» **Supplied data**:
########

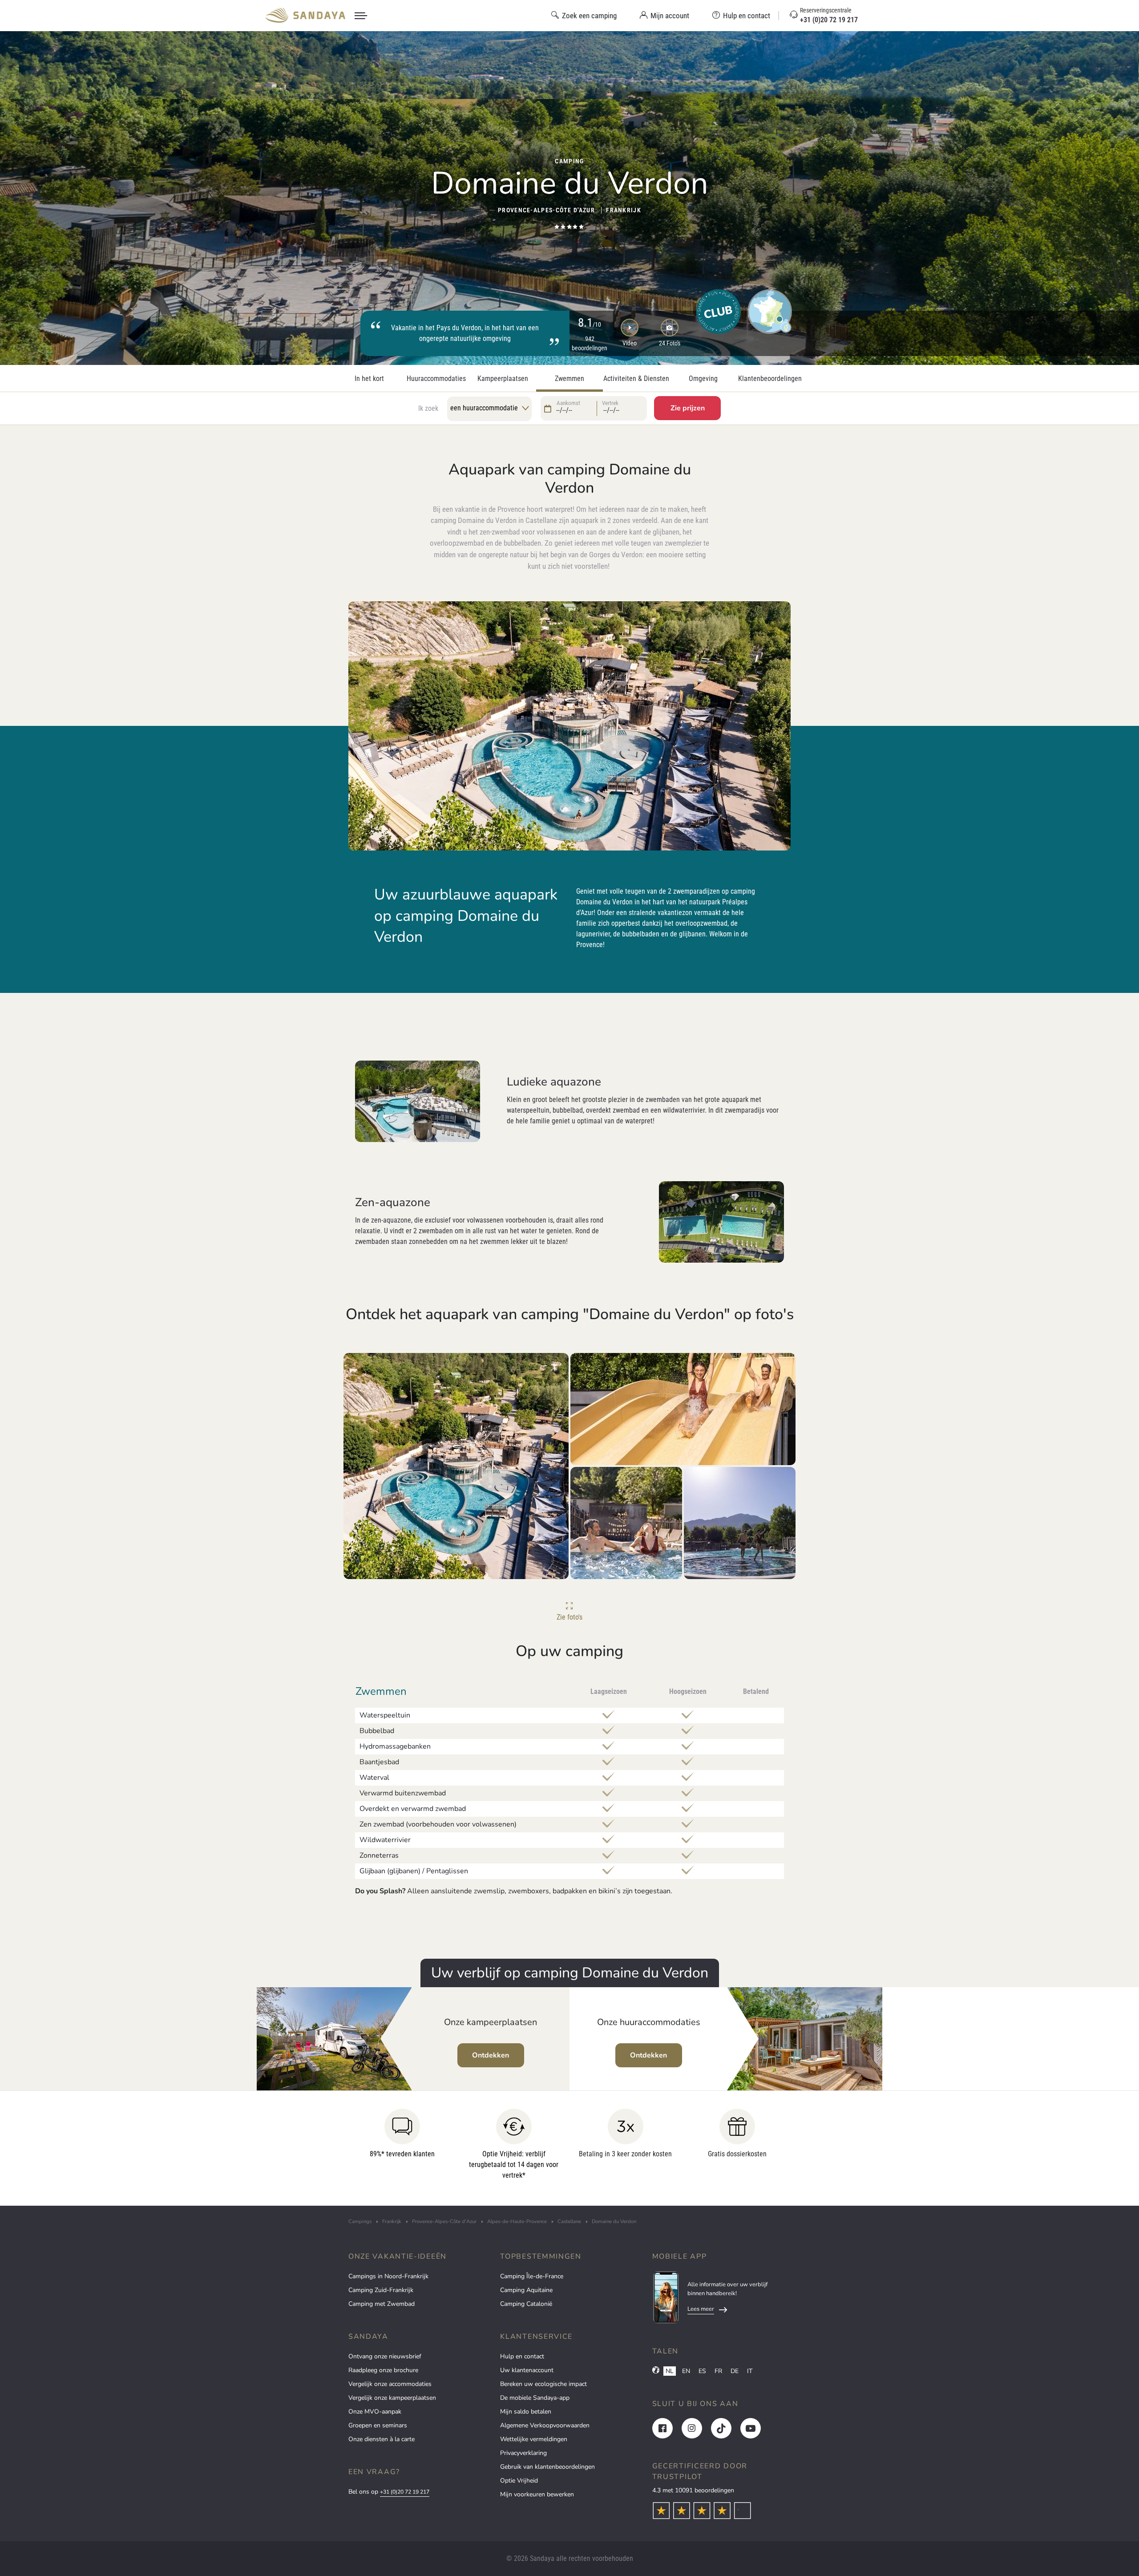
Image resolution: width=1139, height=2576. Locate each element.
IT (749, 2371)
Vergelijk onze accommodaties (390, 2384)
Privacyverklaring (523, 2453)
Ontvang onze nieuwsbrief (384, 2356)
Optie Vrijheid (519, 2480)
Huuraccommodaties (436, 379)
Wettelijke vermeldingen (533, 2439)
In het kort (369, 379)
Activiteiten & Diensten (636, 379)
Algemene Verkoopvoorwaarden (545, 2425)
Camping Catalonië (526, 2304)
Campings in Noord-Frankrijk (388, 2276)
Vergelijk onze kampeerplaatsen (392, 2398)
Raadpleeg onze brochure (383, 2370)
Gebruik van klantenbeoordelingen (547, 2467)
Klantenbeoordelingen (770, 379)
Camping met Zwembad (381, 2304)
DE (735, 2371)
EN (686, 2371)
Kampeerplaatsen (502, 379)
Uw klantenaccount (526, 2370)
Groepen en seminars (377, 2425)
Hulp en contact (522, 2356)
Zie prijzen (687, 408)
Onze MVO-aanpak (374, 2411)
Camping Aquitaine (526, 2290)
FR (718, 2371)
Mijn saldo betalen (525, 2411)
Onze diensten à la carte (381, 2439)
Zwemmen (569, 379)
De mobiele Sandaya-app (535, 2398)
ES (702, 2371)
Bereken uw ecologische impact (543, 2384)
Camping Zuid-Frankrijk (380, 2290)
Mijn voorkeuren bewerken (537, 2494)
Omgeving (703, 379)
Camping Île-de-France (531, 2276)
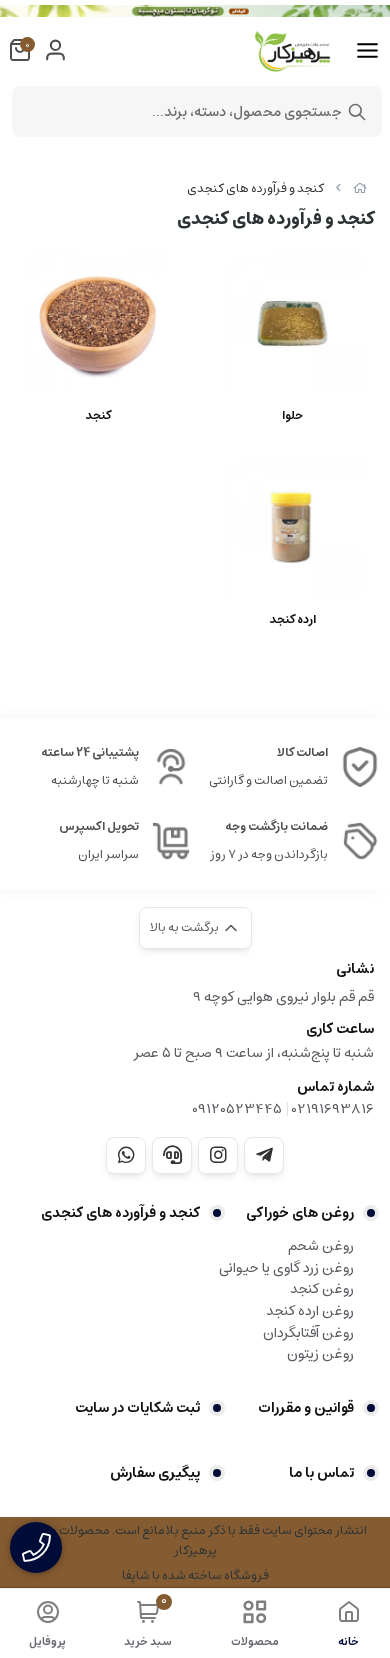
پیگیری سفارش (155, 1473)
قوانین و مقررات (306, 1408)
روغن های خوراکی (300, 1213)
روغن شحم (321, 1246)
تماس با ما (321, 1473)
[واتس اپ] (126, 1155)
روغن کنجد (322, 1289)
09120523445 (237, 1109)
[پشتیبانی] (172, 1155)
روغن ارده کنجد (310, 1311)
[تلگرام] (264, 1155)
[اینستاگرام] (218, 1155)
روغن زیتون (320, 1354)
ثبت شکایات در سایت (137, 1408)
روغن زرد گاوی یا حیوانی (286, 1268)
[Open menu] (367, 51)
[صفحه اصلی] (360, 188)
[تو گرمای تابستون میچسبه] (195, 11)
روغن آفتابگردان (308, 1333)
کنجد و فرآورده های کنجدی (255, 188)
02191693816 (333, 1109)
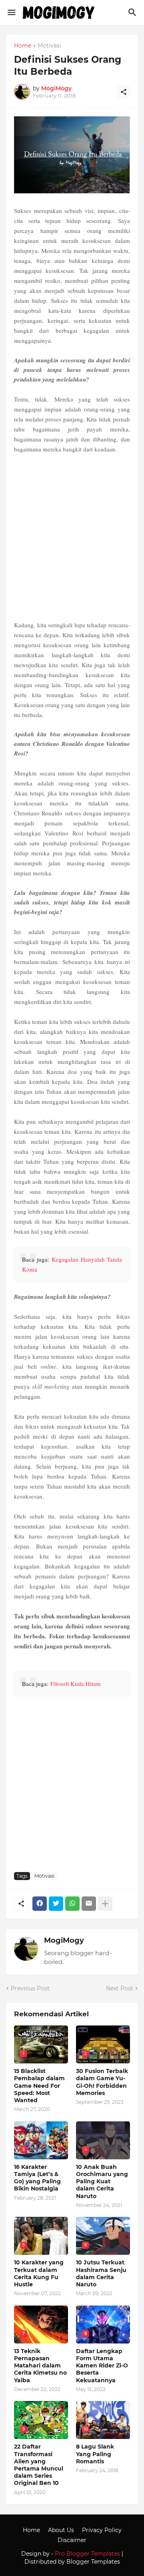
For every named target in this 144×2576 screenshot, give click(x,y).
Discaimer (72, 2540)
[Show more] (105, 1903)
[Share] (123, 91)
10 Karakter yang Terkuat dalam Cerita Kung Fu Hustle (39, 2273)
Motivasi (49, 46)
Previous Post (30, 1988)
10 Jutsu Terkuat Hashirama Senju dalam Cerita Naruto (101, 2273)
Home (22, 46)
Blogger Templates (93, 2561)
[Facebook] (39, 1903)
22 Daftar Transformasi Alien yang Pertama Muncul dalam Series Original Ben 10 (38, 2465)
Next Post (119, 1988)
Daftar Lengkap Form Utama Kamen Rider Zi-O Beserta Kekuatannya (102, 2365)
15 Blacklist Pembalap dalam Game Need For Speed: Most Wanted (39, 2085)
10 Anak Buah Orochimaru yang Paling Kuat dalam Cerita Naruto (102, 2181)
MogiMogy (64, 1940)
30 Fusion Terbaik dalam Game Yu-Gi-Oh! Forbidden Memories (102, 2082)
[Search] (133, 12)
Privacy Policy (102, 2530)
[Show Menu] (11, 12)
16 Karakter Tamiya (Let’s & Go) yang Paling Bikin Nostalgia (37, 2177)
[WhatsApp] (72, 1903)
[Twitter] (56, 1903)
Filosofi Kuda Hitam (75, 1684)
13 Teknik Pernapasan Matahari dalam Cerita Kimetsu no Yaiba (40, 2365)
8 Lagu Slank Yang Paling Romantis (95, 2454)
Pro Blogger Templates (87, 2553)
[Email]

########

Find the lines in the entries above where "Karakter" occurs, and copy each of them.

10 Karakter yang Terkuat dalam Cerita Kung Fu Hustle (39, 2273)
16 Karakter Tamiya (Let’s & Go) yang Paling Bikin Nostalgia (37, 2177)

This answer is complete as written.